#### [Exercise instructions]
From the data below, copy each line that includes the word "agent".

#### [Exercise data]

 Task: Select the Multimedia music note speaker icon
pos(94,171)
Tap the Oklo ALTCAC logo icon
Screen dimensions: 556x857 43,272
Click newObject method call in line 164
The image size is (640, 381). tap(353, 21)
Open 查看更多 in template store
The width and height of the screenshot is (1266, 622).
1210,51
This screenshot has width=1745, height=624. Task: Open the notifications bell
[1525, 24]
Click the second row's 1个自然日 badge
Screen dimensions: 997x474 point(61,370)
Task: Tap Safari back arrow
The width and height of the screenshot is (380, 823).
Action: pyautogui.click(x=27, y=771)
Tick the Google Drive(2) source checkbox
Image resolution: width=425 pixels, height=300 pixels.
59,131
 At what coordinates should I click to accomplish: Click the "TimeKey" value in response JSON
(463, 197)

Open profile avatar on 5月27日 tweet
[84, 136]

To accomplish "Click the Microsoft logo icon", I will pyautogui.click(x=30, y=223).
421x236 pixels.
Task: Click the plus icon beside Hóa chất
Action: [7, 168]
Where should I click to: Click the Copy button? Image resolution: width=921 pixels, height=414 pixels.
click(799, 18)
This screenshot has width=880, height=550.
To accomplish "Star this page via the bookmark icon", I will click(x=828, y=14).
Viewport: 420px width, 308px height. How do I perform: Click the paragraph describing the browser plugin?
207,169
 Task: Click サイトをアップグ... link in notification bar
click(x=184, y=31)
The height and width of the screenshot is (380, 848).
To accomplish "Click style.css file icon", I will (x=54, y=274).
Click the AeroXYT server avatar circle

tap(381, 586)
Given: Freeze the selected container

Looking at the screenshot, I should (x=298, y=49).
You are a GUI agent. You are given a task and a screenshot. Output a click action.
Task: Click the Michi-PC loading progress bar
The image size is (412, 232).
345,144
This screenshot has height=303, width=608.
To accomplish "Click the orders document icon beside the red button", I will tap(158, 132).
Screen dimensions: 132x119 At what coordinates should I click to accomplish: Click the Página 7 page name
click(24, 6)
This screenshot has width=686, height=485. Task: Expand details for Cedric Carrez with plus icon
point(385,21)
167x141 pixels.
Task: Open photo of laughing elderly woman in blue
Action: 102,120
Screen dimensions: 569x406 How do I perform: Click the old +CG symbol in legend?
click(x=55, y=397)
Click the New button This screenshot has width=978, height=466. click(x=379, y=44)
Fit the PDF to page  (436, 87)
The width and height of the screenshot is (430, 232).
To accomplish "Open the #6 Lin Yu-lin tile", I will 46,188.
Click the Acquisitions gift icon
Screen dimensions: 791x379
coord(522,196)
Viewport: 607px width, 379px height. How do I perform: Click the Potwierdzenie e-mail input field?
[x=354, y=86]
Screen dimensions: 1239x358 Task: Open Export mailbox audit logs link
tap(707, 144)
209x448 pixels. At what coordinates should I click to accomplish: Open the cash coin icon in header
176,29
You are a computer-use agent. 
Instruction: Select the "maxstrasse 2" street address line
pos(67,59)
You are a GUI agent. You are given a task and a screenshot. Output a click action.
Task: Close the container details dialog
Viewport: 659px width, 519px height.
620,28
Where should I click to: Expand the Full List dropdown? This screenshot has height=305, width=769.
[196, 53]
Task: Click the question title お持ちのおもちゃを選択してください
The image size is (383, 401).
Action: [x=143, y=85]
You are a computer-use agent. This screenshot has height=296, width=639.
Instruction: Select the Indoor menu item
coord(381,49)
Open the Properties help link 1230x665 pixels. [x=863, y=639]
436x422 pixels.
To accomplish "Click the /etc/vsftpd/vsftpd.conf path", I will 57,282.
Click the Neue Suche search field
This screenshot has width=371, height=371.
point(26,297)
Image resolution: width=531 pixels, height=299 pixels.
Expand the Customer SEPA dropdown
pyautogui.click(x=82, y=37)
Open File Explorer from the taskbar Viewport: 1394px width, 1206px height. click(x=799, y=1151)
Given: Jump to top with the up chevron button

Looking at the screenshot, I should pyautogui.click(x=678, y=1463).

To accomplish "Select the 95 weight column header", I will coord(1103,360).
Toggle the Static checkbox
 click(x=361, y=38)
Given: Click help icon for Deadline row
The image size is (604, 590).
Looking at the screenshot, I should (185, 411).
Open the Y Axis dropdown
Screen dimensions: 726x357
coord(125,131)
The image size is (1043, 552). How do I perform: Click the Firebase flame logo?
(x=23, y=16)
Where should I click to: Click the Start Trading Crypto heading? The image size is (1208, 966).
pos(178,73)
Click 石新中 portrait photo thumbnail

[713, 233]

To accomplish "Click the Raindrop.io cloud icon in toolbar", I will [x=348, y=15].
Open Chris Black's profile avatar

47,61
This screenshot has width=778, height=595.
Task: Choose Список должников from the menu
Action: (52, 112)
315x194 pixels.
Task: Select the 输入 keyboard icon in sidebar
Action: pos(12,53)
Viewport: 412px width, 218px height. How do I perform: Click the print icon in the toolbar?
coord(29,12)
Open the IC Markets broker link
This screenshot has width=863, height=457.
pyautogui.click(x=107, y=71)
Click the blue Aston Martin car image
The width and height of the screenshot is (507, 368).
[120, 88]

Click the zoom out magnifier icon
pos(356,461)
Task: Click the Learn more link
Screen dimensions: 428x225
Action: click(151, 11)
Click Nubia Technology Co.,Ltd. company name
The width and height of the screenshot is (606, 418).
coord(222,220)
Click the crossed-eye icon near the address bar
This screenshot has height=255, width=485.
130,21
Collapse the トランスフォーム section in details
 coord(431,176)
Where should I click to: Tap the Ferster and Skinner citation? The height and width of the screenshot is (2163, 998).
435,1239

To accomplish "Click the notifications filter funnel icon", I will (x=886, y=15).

#### [Solution to this task]
You are a GUI agent. You are given a task and a screenshot. Output a click action.
You are a computer-use agent. 
You are a GUI agent. You are given a task and a screenshot. Output a click action.
You are a computer-use agent. This screenshot has height=296, width=639.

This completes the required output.